ASSIGNMENT:
Where a line below holds the string "agent", copy that line.

Recorded data:
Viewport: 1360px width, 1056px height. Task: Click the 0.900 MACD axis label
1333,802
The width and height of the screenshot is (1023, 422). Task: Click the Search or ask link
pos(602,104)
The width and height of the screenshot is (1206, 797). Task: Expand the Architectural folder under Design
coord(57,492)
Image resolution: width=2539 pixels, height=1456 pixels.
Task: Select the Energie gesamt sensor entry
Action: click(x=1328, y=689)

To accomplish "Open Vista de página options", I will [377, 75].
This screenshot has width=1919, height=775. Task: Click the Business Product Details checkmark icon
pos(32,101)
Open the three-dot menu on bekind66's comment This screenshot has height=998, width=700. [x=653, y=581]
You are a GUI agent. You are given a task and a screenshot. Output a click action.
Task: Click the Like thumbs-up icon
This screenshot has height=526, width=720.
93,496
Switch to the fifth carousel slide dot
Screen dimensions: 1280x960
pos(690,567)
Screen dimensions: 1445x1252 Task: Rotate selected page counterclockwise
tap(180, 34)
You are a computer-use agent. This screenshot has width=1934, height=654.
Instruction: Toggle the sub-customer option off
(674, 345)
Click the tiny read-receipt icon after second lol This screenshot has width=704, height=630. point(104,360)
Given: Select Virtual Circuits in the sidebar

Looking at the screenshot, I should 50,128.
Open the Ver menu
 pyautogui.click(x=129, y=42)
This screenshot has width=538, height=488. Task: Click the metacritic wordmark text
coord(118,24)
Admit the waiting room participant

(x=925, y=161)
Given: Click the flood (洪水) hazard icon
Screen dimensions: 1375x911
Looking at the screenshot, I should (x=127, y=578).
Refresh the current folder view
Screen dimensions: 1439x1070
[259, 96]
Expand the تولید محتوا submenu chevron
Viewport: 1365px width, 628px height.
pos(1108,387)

ANSWER:
You are a GUI agent. You are given a task and a screenshot. Output a click action.
You are a computer-use agent. This screenshot has width=1934, height=654.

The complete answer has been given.